Proof by convection.
Lots of hot air and hand waving.
Proof by reduction.
At each step, ignore some detail of the original problem. Continue the reduction process until the original problem has been reduced to something trivial, at which point the proof is complete.
Proof by obfuscation.
Generously apply Greek letters, sequences, series, partial derivatives, complex numbers, tex2html_wrap_inline2109 , e and Larch traits. Distance your solution from the original problem as much as possible. Once your audience looks sufficiently perplexed, cancel everything, write ``=0, Q.E.D.'', and smile confidently.
Proof by trepidation.
Write down something which is obviously wrong, then loudly and angrily defy anyone to prove otherwise.
Proof by delegation.
``This proof is left as an exercise.''
Proof by truncation.
Cleverly leave your proof until the end of class. When class time is up and you have not yet finished the proof, announce ``We'll continue this proof next class'' and then promptly forget about it.
Proof by intoxication.
Every time you write an equal sign, take a shot of Jack Daniels. By the time you're done the proof, it makes sense to you even if nobody else gets it.
Proof by prediction.
Write down what you want to prove, then predict that one day it will be proven. Whip out some Tarot cards to support your claim.

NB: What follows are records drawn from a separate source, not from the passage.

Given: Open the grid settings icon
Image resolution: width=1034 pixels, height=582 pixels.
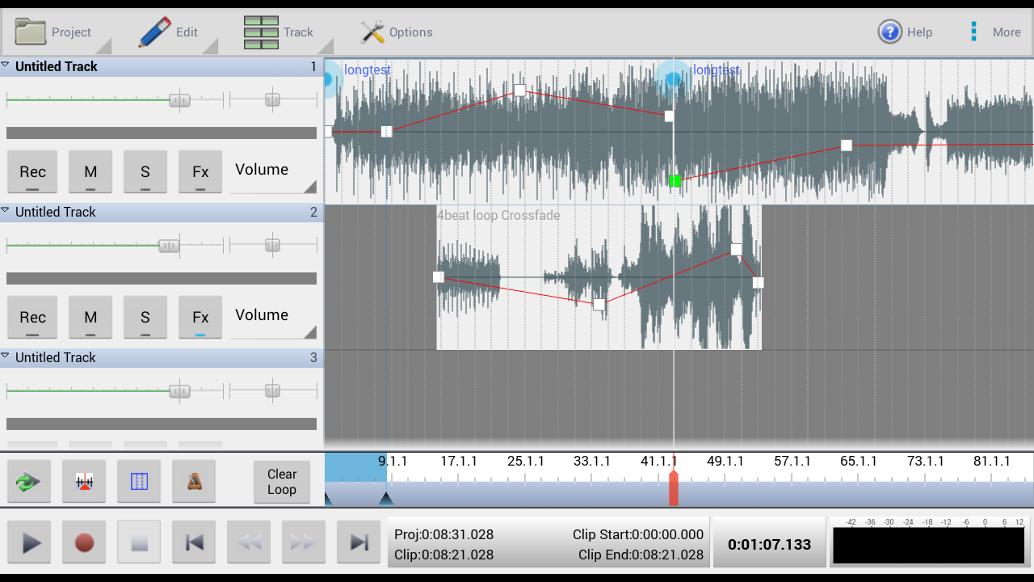Looking at the screenshot, I should pyautogui.click(x=139, y=481).
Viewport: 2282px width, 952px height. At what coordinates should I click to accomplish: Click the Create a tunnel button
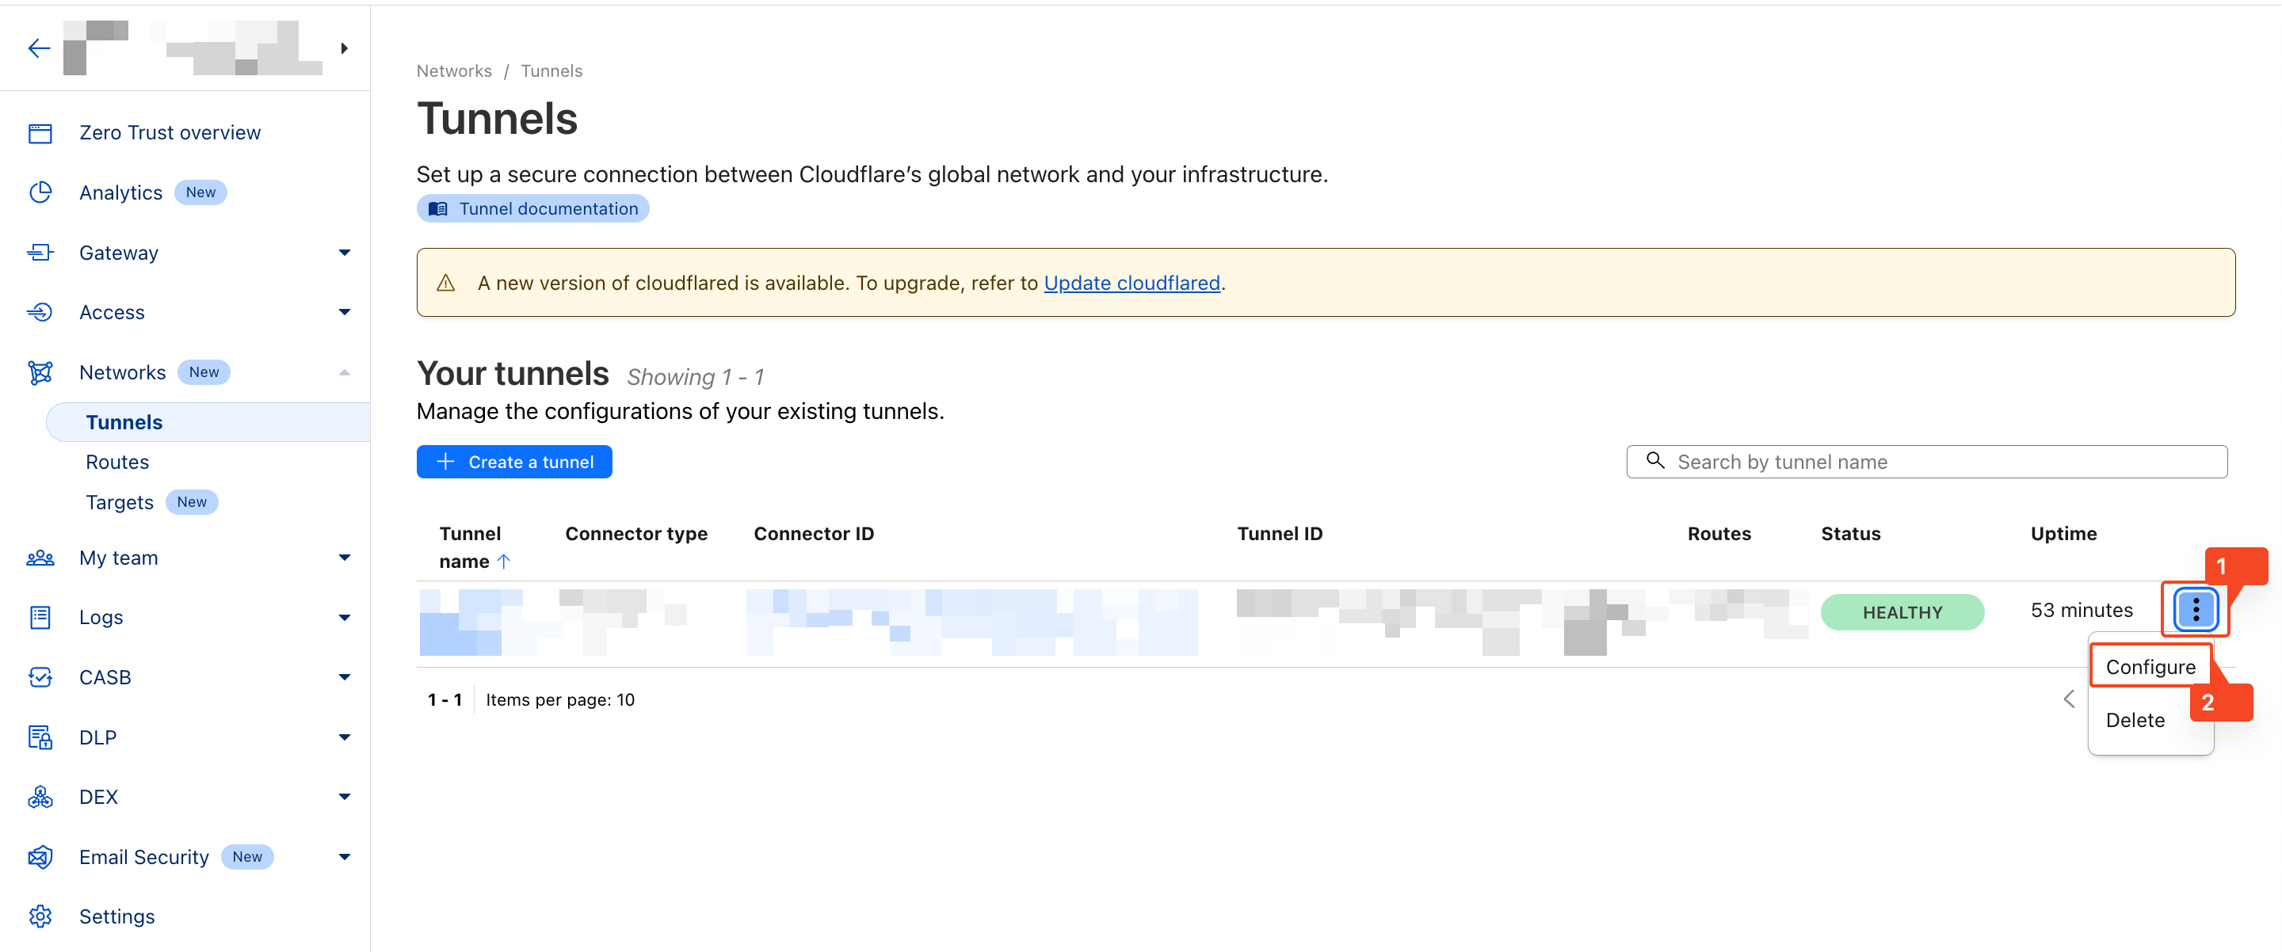pyautogui.click(x=514, y=461)
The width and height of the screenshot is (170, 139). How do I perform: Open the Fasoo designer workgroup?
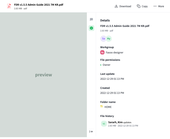114,52
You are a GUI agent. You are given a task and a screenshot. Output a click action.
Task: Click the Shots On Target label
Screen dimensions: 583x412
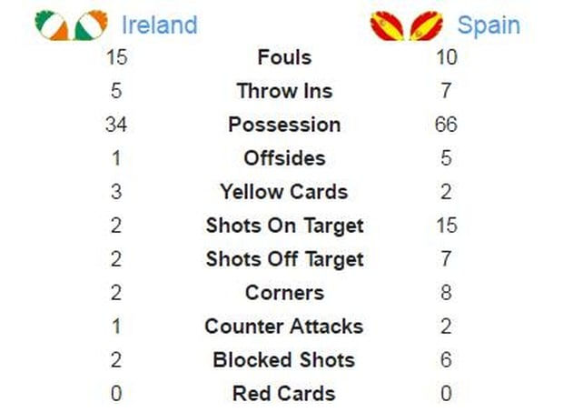point(285,226)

Proof by post-hypnotic suggestion.
Begin proof with ``You are growing verrrry sleepy...
Proof by condescension.
Do lots of things ``by inspection'', use the phrase ``It is blatantly obvious that'' and scoff at all questions that arise.
Proof by divine intervention.
Somewhere in the middle of your proof a miracle occurs.
Proof by religion.
Describe your proof, tell your students they have to take it on faith, and instruct them to go home and pray to the all powerful Lambda that they, mere mortals, may be granted the insight to comprehend even a smidgen of this wisdom of the ages.
Proof by bovine excretion.
Reference Spivak to support the part of your proof you have absolutely no idea how to do yourself. Use exact page numbers.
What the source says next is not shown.